Tel-eccDNA consists exclusively of telomeric repeats. Genomic DNA from Xenopus early embryos was digested with the frequent cutting enzymes MspI and CfoI (A and C) and analyzed by a 2D gel in comparison with uncut DNA (B and D). The second dimension was carried out by running the two lanes corresponding to the first dimension on the top and bottom of the same agarose gel. Tel-eccDNA was not affected by the enzymatic cleavage (A and B), whereas satellite 1 (Lam and Carroll, 1983) was extensively cleaved as the whole bulk of genomic DNA. In the uncut DNA (D), a ladder of circular multimers of the satellite 1 unit (multimers of 741–750 bp) is detected. The arrow points to the low-molecular-weight linear fragments of satellite 1 following the MspI–CfoI cleavage.

Figure 4

The level of tel-eccDNA is decreased during development.
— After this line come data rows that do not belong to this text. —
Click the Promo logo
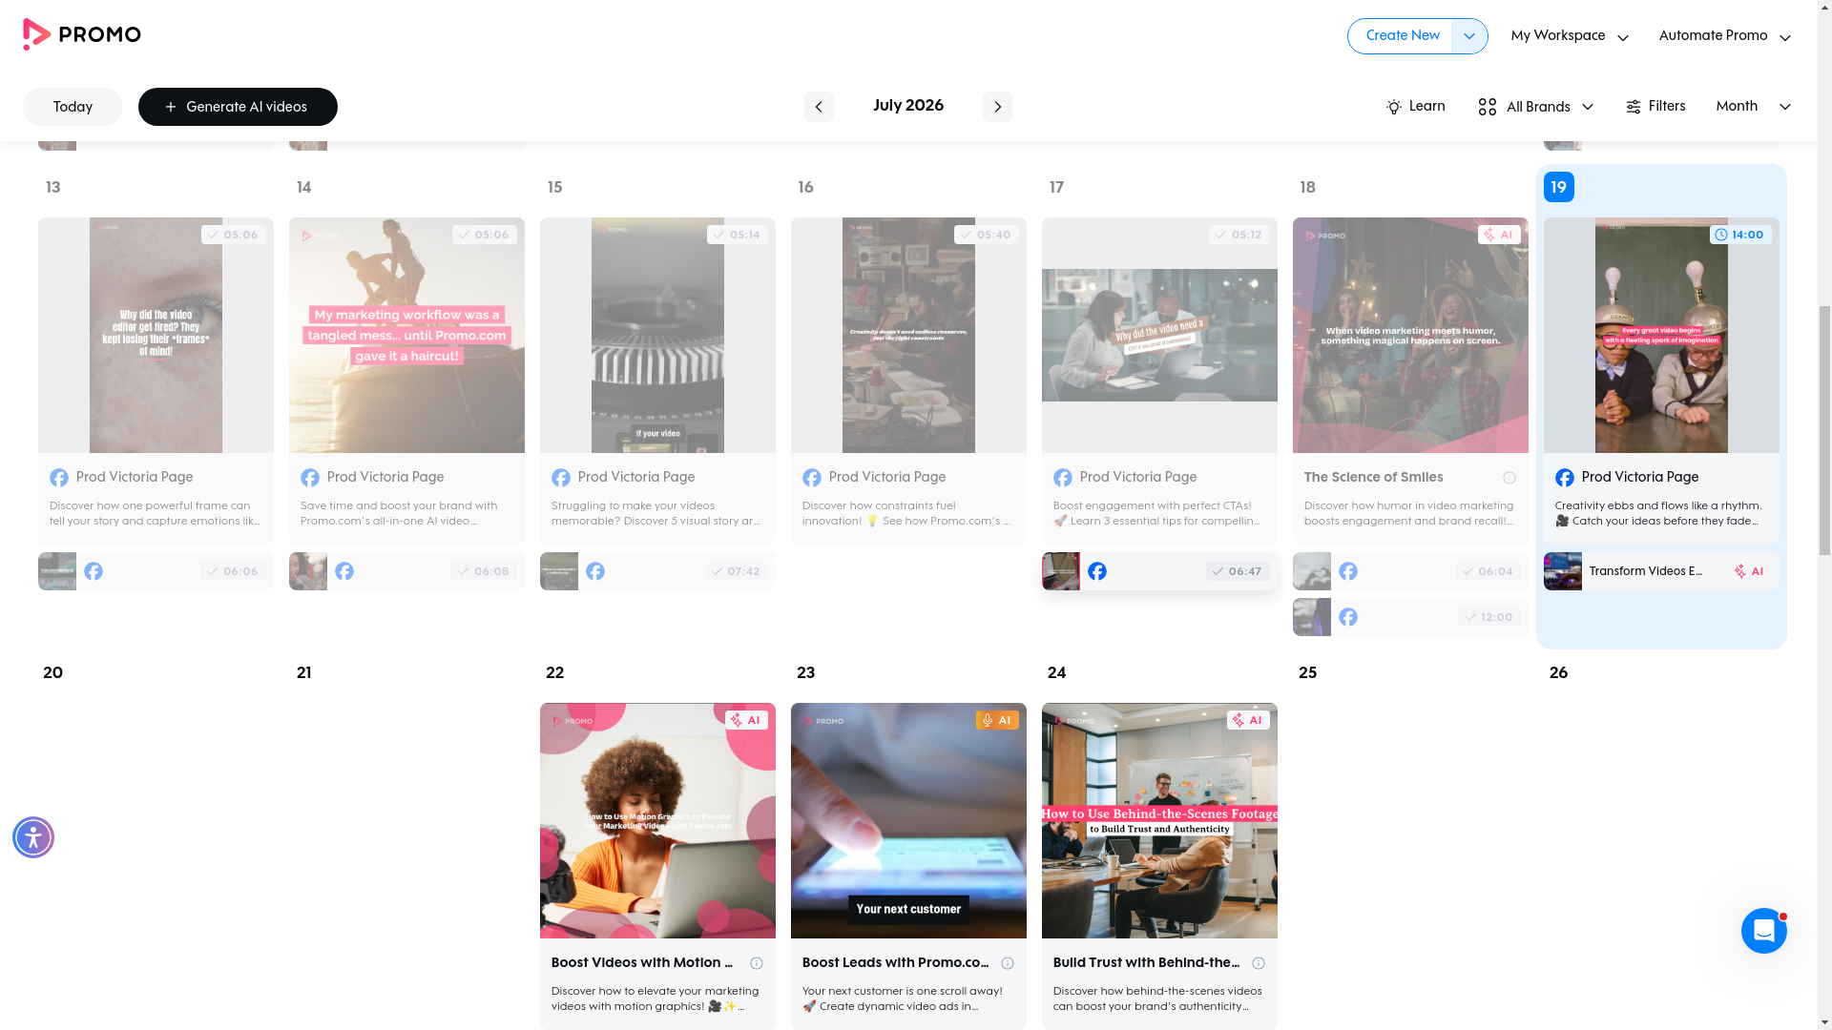This screenshot has height=1030, width=1832. [82, 34]
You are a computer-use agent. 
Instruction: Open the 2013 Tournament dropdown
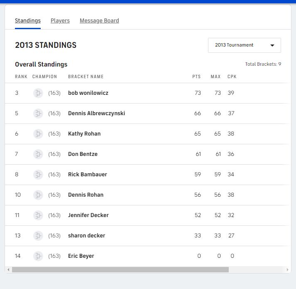[x=244, y=45]
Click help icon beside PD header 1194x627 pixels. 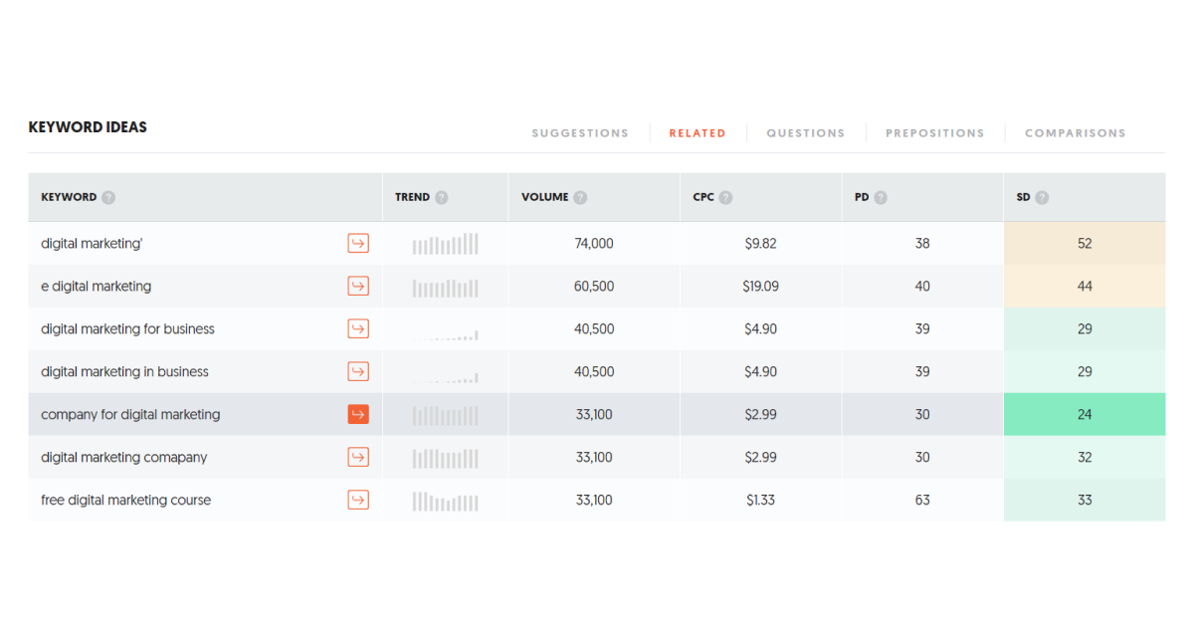(881, 197)
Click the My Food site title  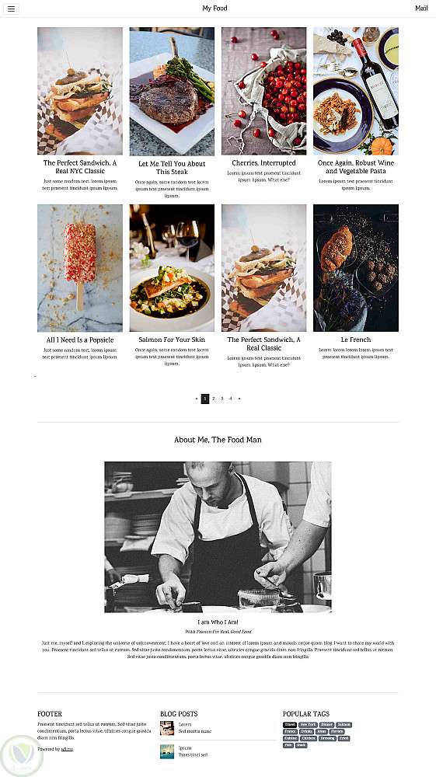point(215,8)
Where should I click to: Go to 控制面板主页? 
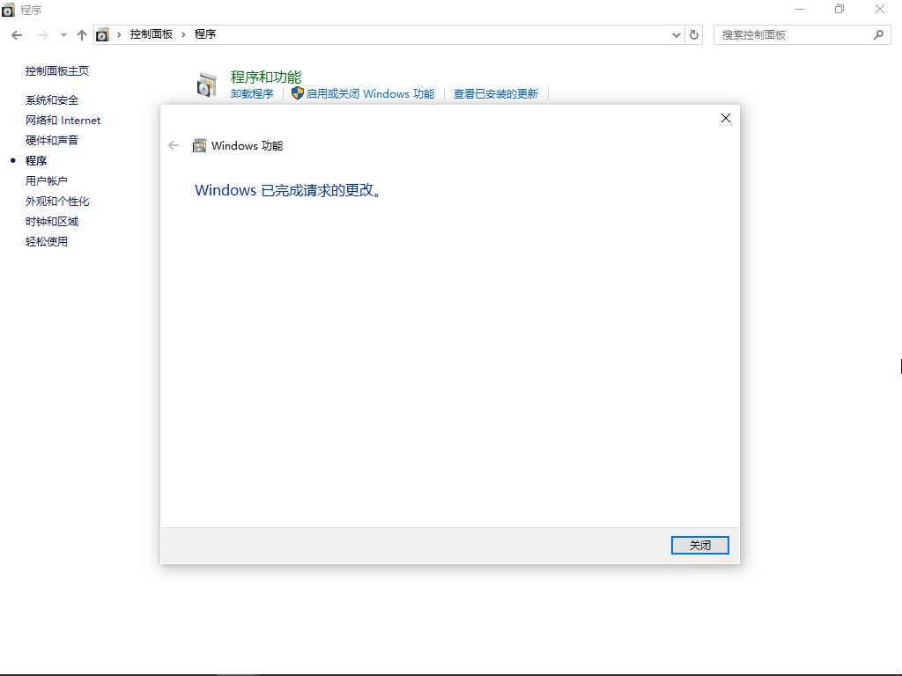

Genomic DNA from Xenopus embryos and Xenopus erythrocytes was separated on a 2D gel: (A and B) 590 ng of early blastula embryos (pre-MBT, 1000-cell stage); (C and D) 1.4 μg of late neurula (90000 cells per embryo); (E and F) 1 μg of erythrocytes DNA. The quantity of embryonic DNA was estimated from the embryonic stage and checked by hybridization with a genomic DNA probe in comparison with DNA calibrated at 260 nm and loaded on the same gel (data not shown). The blots were hybridized with telomeric (A, C and E) and satellite 1 (B, D and F) probes.

Figure 5

In vitro formation of tel-eccDNA from sperm nuclei and from naked sperm DNA. Sperm nuclei (270 ng of DNA) (A–C) or 300 ng of purified naked sperm DNA (D–F) were incubated for 2 h in 100 μl of low-speed Xenopus egg extract in the presence (C and F) or absence (A, B, D and E) of 50 μCi of [α-³²P]dCTP. Following incubation, the DNA was extracted and analyzed by a 2D gel as well as non-incubated naked sperm DNA (G and H). The gel was hybridized with telomeric probe (A, D and G) and with satellite 1 probe (B, E and H). The gel that contained the radiolabeled samples was exposed to autoradiography (C and F). The solid arrows point to arcs of relaxed circles. In (E), a series of supercoiled multimers is also identified. The dashed arrow points to single-stranded DNA in the preparation of naked sperm DNA, which was previously shown to be irrelevant to eccDNA formation, as its degradation by S1 nuclease does not alter the production of eccDNA (Cohen and Méchali, 2001). The white arrowheads point to mtDNA that is present in the extract and was also labeled.

Figure 6

Kinetics of tel-eccDNA formation in vitro. (A) Sperm nuclei were incubated in egg extracts in the presence (open circles) or absence (solid squares) of 100 μg/ml aphidicolin. DNA replication kinetics was followed during a 2 h period by incorporation of [α-³²P]dCTP. Samples were taken at the indicated times for 2D-gel analysis followed by hybridization with telomere probe (B).